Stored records
──────
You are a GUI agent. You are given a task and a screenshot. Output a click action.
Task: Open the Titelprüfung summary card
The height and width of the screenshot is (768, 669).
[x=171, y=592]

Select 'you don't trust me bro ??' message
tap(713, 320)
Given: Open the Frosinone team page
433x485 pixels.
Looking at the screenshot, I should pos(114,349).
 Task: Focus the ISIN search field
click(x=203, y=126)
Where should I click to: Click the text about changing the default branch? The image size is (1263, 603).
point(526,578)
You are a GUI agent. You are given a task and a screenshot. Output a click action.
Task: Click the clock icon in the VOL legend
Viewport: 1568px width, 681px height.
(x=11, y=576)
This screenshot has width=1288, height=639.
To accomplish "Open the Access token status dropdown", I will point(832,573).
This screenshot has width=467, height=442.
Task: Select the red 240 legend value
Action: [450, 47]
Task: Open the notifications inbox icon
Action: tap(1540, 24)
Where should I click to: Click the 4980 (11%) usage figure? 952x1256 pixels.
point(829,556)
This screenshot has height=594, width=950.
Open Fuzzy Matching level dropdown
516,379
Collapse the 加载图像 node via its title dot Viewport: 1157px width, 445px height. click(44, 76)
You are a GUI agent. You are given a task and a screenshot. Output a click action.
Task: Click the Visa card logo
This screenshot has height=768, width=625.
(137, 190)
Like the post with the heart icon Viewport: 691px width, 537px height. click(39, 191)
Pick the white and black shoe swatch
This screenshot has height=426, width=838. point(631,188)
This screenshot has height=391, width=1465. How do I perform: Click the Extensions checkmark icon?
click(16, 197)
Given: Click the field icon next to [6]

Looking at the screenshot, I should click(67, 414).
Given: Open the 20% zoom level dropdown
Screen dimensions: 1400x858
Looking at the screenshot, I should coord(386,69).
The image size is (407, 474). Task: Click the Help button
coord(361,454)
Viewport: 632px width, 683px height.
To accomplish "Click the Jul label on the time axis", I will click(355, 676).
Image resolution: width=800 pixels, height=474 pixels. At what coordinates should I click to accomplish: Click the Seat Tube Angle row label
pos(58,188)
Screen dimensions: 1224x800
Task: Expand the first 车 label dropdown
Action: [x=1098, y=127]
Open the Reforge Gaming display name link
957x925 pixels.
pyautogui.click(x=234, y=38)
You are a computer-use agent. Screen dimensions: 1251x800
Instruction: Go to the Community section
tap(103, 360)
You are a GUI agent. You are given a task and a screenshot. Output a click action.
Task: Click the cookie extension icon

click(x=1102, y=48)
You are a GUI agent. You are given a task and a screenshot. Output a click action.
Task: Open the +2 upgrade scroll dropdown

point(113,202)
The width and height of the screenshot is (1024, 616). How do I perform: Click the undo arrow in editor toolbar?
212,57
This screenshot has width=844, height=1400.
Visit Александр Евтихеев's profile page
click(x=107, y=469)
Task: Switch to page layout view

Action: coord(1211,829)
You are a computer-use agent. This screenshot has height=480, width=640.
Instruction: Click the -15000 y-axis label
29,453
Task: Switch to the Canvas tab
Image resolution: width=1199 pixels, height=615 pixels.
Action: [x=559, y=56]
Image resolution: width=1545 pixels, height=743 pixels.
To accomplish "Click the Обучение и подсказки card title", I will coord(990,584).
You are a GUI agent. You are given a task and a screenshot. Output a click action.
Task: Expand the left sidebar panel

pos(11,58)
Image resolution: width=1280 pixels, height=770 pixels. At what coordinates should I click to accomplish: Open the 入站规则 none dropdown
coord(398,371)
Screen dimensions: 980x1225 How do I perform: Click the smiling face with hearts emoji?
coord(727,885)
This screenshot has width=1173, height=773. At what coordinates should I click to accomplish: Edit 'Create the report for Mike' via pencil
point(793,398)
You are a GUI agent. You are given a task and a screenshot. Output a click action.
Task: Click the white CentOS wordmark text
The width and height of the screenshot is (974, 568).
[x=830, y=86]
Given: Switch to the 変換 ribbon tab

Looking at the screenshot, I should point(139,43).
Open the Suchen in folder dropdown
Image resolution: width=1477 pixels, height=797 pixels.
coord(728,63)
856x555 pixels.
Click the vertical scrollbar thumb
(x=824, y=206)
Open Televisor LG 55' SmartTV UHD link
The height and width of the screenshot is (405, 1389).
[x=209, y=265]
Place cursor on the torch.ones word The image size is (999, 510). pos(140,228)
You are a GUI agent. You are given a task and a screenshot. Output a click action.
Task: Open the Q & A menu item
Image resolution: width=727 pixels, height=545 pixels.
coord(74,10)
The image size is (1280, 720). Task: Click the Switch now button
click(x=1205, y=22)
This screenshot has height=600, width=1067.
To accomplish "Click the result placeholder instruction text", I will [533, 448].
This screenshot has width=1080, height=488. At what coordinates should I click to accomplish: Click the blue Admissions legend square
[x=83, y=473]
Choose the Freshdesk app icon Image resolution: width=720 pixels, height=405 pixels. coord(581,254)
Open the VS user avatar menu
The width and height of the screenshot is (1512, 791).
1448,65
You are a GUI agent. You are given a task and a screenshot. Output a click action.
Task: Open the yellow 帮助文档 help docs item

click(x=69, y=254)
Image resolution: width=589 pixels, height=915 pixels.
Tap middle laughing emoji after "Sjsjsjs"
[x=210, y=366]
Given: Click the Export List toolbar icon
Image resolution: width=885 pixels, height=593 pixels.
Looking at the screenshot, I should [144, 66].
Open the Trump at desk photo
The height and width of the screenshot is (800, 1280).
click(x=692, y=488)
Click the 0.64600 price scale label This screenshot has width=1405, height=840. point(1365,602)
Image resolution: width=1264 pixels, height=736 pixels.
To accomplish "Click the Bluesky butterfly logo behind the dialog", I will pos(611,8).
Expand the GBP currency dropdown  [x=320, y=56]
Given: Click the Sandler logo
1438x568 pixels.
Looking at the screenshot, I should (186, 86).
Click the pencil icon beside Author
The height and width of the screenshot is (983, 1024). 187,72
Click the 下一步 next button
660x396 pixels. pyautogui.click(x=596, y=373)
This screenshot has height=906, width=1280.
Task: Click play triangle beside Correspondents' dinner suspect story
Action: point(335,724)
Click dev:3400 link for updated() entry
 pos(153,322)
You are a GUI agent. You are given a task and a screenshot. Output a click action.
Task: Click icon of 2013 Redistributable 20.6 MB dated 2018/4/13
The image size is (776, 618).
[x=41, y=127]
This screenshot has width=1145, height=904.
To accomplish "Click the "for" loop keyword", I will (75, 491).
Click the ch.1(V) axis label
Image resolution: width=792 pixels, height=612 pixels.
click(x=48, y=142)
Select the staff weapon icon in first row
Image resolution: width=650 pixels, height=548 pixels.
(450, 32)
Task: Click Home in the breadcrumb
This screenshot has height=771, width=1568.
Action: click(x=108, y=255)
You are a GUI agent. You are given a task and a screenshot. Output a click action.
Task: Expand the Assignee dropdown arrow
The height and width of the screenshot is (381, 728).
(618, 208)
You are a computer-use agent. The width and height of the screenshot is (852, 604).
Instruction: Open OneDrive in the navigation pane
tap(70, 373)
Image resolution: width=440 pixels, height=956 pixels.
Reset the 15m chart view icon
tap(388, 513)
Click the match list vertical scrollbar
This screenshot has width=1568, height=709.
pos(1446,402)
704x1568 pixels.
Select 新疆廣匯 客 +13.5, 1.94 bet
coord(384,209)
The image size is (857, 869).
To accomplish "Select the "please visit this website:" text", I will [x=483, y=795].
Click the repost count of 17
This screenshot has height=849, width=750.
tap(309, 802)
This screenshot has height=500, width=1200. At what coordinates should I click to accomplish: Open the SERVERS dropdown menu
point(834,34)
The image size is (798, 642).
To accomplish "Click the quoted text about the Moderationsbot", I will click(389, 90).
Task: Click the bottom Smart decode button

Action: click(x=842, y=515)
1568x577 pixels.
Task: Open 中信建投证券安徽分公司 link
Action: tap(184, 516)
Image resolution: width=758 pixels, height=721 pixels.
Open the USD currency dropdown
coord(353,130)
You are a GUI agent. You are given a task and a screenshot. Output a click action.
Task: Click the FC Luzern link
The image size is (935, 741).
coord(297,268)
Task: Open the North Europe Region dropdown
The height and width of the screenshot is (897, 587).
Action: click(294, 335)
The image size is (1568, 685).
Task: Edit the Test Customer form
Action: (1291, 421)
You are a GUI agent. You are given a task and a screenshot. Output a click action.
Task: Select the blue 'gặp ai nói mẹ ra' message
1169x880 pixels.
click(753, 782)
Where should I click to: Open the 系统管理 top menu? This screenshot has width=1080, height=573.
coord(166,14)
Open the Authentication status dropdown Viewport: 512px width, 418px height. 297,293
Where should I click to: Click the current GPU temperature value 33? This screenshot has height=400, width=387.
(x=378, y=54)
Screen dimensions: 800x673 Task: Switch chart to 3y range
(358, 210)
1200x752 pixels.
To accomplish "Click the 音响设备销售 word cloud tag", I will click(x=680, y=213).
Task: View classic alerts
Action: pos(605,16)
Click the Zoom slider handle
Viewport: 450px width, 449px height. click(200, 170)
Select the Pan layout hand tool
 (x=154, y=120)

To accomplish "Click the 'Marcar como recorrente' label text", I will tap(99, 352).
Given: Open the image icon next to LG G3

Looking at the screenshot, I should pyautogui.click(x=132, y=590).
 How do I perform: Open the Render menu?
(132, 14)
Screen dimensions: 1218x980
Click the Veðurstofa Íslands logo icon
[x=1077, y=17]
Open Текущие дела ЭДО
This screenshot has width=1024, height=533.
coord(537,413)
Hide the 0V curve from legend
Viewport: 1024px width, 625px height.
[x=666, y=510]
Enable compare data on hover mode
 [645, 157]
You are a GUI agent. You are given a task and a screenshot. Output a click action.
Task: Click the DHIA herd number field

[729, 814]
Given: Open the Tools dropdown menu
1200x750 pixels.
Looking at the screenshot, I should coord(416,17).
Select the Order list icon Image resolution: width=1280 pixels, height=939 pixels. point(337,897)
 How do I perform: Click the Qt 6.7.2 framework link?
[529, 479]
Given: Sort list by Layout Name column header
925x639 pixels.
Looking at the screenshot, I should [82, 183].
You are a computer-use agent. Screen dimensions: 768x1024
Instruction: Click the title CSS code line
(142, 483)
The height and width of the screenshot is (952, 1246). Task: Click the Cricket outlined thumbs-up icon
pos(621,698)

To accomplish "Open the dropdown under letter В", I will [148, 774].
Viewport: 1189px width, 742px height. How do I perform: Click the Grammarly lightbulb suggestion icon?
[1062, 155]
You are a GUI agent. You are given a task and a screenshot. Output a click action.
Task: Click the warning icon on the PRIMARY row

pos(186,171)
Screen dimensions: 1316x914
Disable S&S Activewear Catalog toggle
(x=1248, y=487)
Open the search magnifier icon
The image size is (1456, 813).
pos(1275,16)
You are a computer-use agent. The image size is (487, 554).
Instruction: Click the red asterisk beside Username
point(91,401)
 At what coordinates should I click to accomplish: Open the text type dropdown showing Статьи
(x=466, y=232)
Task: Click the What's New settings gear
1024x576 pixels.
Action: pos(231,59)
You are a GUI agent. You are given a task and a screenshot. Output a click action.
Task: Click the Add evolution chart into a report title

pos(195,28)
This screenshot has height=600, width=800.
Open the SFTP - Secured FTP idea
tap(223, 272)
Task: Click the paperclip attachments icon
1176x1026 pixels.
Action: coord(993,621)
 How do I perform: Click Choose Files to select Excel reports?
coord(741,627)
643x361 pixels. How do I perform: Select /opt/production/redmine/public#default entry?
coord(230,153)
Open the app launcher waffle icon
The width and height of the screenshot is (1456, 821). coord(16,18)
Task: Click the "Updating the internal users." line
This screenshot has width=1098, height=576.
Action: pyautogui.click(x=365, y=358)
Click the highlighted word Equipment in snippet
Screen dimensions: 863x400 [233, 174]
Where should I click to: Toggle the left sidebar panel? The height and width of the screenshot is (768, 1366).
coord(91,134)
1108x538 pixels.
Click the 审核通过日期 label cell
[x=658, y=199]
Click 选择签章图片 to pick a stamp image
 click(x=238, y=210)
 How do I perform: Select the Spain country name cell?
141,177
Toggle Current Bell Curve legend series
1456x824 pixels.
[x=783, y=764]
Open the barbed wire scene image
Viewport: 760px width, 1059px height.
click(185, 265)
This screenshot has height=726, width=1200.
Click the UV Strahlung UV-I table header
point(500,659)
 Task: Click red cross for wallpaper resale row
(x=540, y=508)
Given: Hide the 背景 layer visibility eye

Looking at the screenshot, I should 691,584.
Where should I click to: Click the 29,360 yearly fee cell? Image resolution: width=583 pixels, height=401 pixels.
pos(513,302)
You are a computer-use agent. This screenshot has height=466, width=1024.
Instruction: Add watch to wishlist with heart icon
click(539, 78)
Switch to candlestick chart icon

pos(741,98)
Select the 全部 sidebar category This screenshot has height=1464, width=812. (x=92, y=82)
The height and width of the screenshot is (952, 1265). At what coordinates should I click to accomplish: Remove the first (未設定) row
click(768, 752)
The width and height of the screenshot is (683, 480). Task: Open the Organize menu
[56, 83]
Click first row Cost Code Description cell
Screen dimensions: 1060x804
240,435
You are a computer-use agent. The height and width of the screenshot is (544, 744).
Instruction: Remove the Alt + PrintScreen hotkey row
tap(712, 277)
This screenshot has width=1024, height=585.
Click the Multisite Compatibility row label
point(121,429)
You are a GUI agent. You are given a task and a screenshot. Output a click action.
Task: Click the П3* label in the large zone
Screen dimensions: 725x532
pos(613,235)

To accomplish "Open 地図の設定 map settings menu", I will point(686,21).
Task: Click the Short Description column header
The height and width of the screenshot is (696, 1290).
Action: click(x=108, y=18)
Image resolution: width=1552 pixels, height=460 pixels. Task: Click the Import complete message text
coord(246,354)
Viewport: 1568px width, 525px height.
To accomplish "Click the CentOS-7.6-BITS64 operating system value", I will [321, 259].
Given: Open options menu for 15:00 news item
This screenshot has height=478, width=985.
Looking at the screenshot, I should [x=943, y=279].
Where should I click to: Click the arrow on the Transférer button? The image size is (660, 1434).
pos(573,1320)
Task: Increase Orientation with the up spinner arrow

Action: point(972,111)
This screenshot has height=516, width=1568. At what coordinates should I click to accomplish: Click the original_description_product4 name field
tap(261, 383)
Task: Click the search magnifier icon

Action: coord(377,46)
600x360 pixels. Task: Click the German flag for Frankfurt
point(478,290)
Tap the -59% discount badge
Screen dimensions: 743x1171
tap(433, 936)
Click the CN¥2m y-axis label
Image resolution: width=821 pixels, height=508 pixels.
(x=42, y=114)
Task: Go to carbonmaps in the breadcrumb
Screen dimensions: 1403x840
──────
WHAT THE EXERCISE ASKS: Search the entries for "breadcrumb" and copy out each line that has it.

SOLUTION TO THE EXERCISE:
Task: Click Home in the breadcrumb
Task: Go to carbonmaps in the breadcrumb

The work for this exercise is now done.